Fokus utama dari rapat ini adalah menjadikan percepatan akses keuangan sebagai kunci utama dalam mendorong peningkatan kesejahteraan masyarakat dan pertumbuhan ekonomi daerah.
Wakil Wali Kota Kendari, Sudirman, menegaskan bahwa akses keuangan yang inklusif merupakan fondasi utama.
Menurutnya, inklusi keuangan akan membuka peluang ekonomi yang lebih luas, terutama bagi para pelaku Usaha Mikro, Kecil, dan Menengah (UMKM) serta masyarakat yang selama ini belum terjangkau oleh layanan keuangan formal.
“Akses keuangan adalah fondasi utama untuk mendorong aktivitas ekonomi masyarakat agar lebih produktif dan berkelanjutan,” kata Sudirman pada (10/12/25).
Wawali berharap TPAKD Kota Kendari dapat melahirkan program-program konkret yang manfaatnya benar-benar dirasakan masyarakat.
Program-program tersebut akan difokuskan pada kemudahan akses pembiayaan bagi UMKM dan pemenuhan kebutuhan ekonomi masyarakat lainnya.
“Kita ingin TPAKD tidak hanya berhenti pada rapat dan perencanaan, tetapi menghasilkan program nyata yang bisa membantu UMKM, pelaku usaha kecil, dan masyarakat yang membutuhkan akses pembiayaan,” ujarnya, sembari menekankan pentingnya sinergi antara pemerintah daerah, perbankan, lembaga keuangan non-bank, dan pelaku usaha.
Seluruh program strategis yang dibahas akan dituangkan dalam rencana aksi TPAKD tahun 2026 dan siap diimplementasikan mulai awal tahun mendatang.
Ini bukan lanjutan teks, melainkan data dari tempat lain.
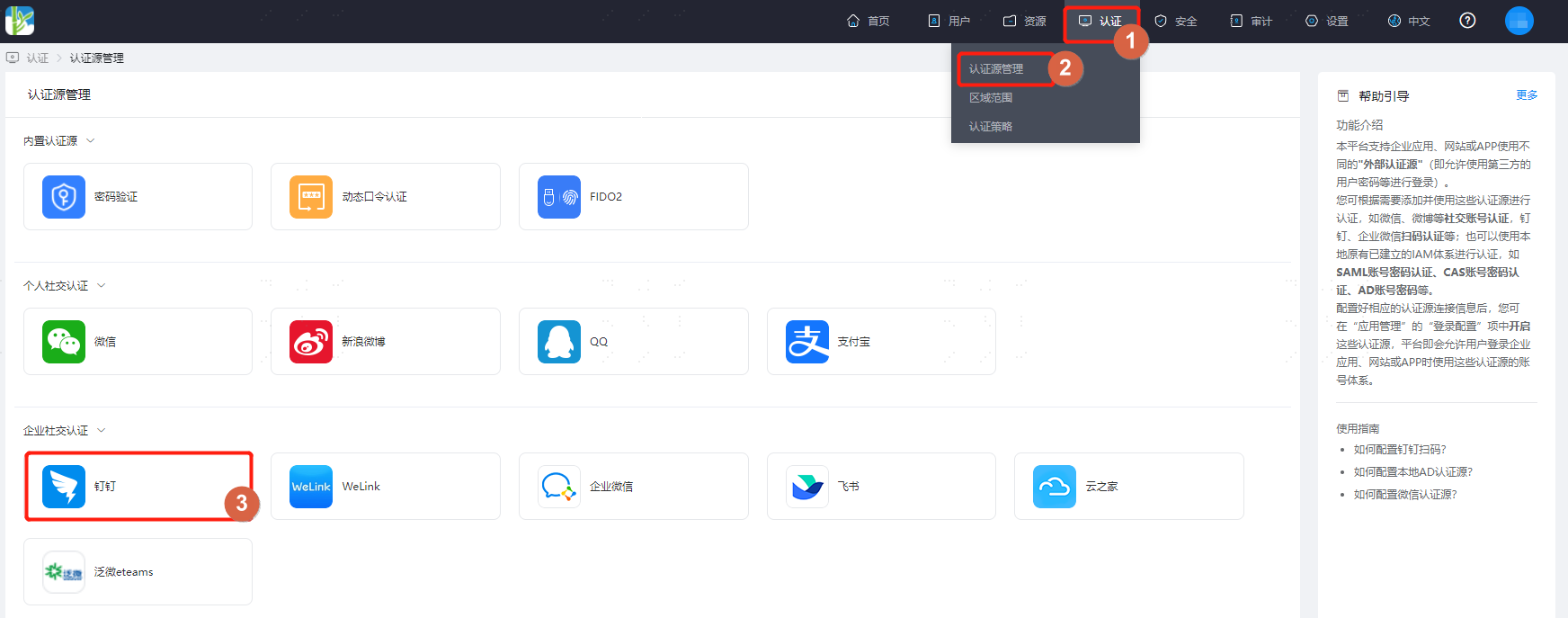Open the 如何配置钉钉扫码 guide link
This screenshot has width=1568, height=618.
(x=1400, y=450)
Dalam kesempatan yang sama, Kepala OJK Sulawesi Tenggara, Bismi Maulana Nugraha, menjelaskan mengenai mekanisme penilaian TPAKD Award.
Ia mengklasifikasikan TPAKD ke dalam dua kategori: TPAKD Existing (dibentuk hingga Juli 2022) dengan jumlah 409 tim dan TPAKD New Comer (dibentuk setelah Juli 2022) dengan jumlah 143 tim.
Bismi menambahkan, aspek input dalam penilaian memiliki bobot 20 persen untuk TPAKD Existing dan 30 persen untuk TPAKD New Comer.
“Bobot penilaian TPAKD Existing dan TPAKD New Comer ini menjadi dasar evaluasi efektivitas program dan kinerja TPAKD di daerah,” tegasnya.
Dalam rakor tersebut, TPAKD Kota Kendari memaparkan sejumlah strategi percepatan, meliputi: Penguatan program Kredit Usaha Rakyat (KUR), Pengembangan layanan keuangan digital, dan Optimalisasi peran agen layanan keuangan hingga tingkat kelurahan.
Rakor ini juga menekankan pentingnya edukasi keuangan kepada masyarakat sebagai langkah pencegahan terhadap maraknya praktik pinjaman online ilegal.
Pemerintah Kota Kendari bersama OJK dan perbankan berkomitmen untuk terus melakukan sosialisasi dan edukasi keuangan secara berkelanjutan.